> _İstenenler_:
1. Tarımsal görünüm metnine göre önümüzdeki 10 yıl içinde tahıl ürünlerine ekstra talebin söz konusu olacağı iki bölge hangileridir?
2. Tarımsal görünüm metnini, son cümlesinden sonra gelecek kısmı yazarak sürdürünüz.

2007-2008 döneminde gıda fiyatlarında görülen büyük artıştan 10 yıl sonra tarım ürünleri piyasalarında durum artık çok farklı. OECD ve FAO tarafından ortak hazırlanan Tarımsal Görünüm 2018-2027 Raporu’na göre 2017’de tarımsal emtia üretimi genel olarak güçlü şekilde artarken, birçok tahılda rekor seviyeye çıktı ve stoklar da tüm zamanların en yüksek seviyelerini gördü. Talepteki artış ise zayıflamaya başladı. Bunların sonucu olarak, tarımsal emtia fiyatlarının düşük seyrini sürdürmesi bekleniyor. Sahra-altı Afrika ve Hindistan ise önümüzdeki 10 yıl içinde tahıl ürünlerine ekstra talebin söz konusu olacağı iki bölge olarak öne çıkıyor.

Ekonomik İşbirliği Örgütü (OECD) ve BM Gıda ve Tarım Örgütü’nün (FAO) birlikte hazırladığı yıllık rapora göre global tarımsal üretimde birçok emtia için giderek yükselen bir artış görülürken, 2017 yılında çoğu tahıl ile et türleri, süt ürünleri ve balıkta rekor seviyeler görüldü. Tahıl ürünlerinde stok seviyeleri ise tüm zamanların rekorunu kırdı. Rapor, tarımsal ürünlerin ticaretinin gıda güvenliğini destekleme konusunda önemli bir rol oynadığına dikkat çekerek, bu yüzden de ticaret politikalarında serbestliğin sağlanması gerektiğini belirtiyor.
OECD ve FAO’nun yayınladığı 14. ‘Tarımsal Görünüm 2018-2027’ adlı rapor, önde gelen tarım ürünleri ile biyo-yakıt ve balıkçılıkla ilgili 10 yıllık piyasa projeksiyonları sağlıyor. Raporda, Ortadoğu ve Kuzey Afrika’da tarım ve balıkçılıkla ilgili olumlu ve olumsuz beklentiler üzerinde de özellikle duruluyor. Dünya genelinde tarımsal ürün piyasaları, fiyatların fırladığı 2007-2008 döneminden bu yana çok değişti. Zira üretim güçlü şekilde artarken talep artışı zayıflamaya başladı. Rapor, önümüzdeki on yıl içinde, tarım ürünlerinin reel fiyatlarının, gıda ve yeme olan talep artışındaki zayıflamaya bağlı olarak düşük kalmaya devam edeceğini öngörüyor.

> _Sunulan Malzeme_:
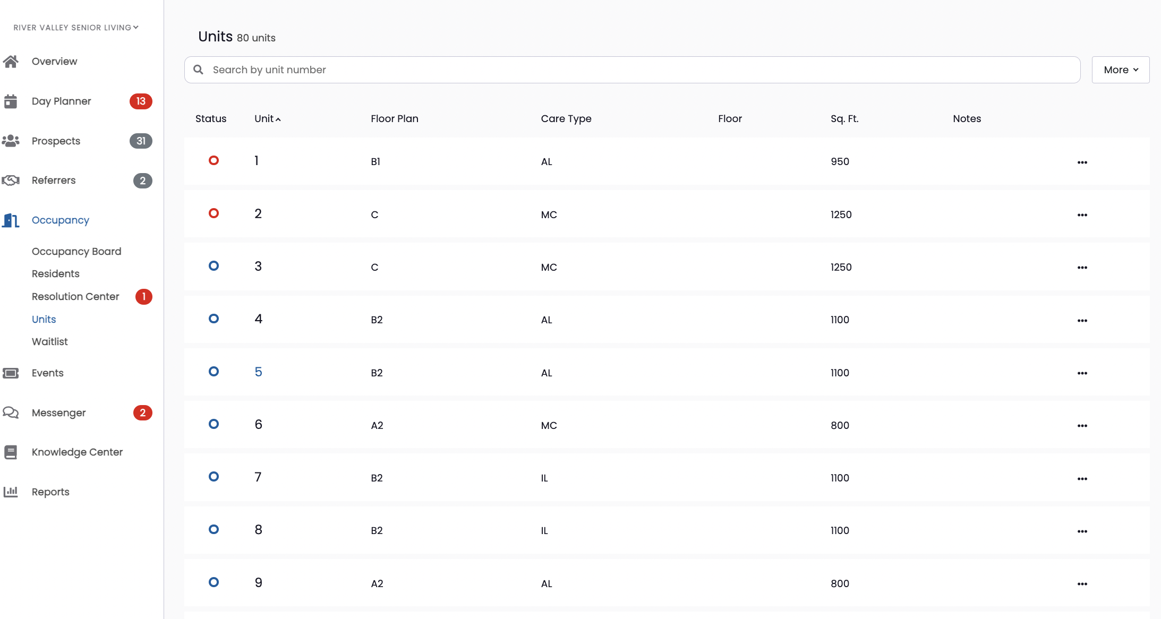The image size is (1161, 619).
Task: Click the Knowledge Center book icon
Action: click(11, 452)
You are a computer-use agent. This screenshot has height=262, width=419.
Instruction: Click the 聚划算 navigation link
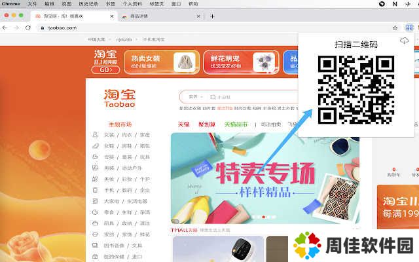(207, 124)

> _Yanıt Takımı_:
1. Sahra-altı Afrika ve Hindistan.

2.
ORTADOĞU VE KUZEY AFRİKA’DA
TAHIL İTHALATI ARTACAK
Rapora göre başta Kuzey ve Güney Amerika’daki ülkeler olmak üzere geniş arazilere sahip ülkelerin net tarımsal ihracat değerleri artma eğiliminde. Sınırlı doğal kaynaklara sahip, nüfusu hızla artan ve üretim artışı düşük kalan ülkelerde ise gıdada net ithalat değerleri artacak. İthalata olan bağımlılığın özellikle Ortadoğu ve Kuzey Afrika’da artması bekleniyor. Çünkü bu ülkelerde ekilebilir arazinin az ve su kaynakların kıt olması, tarımsal üretimi sınırlandırıyor.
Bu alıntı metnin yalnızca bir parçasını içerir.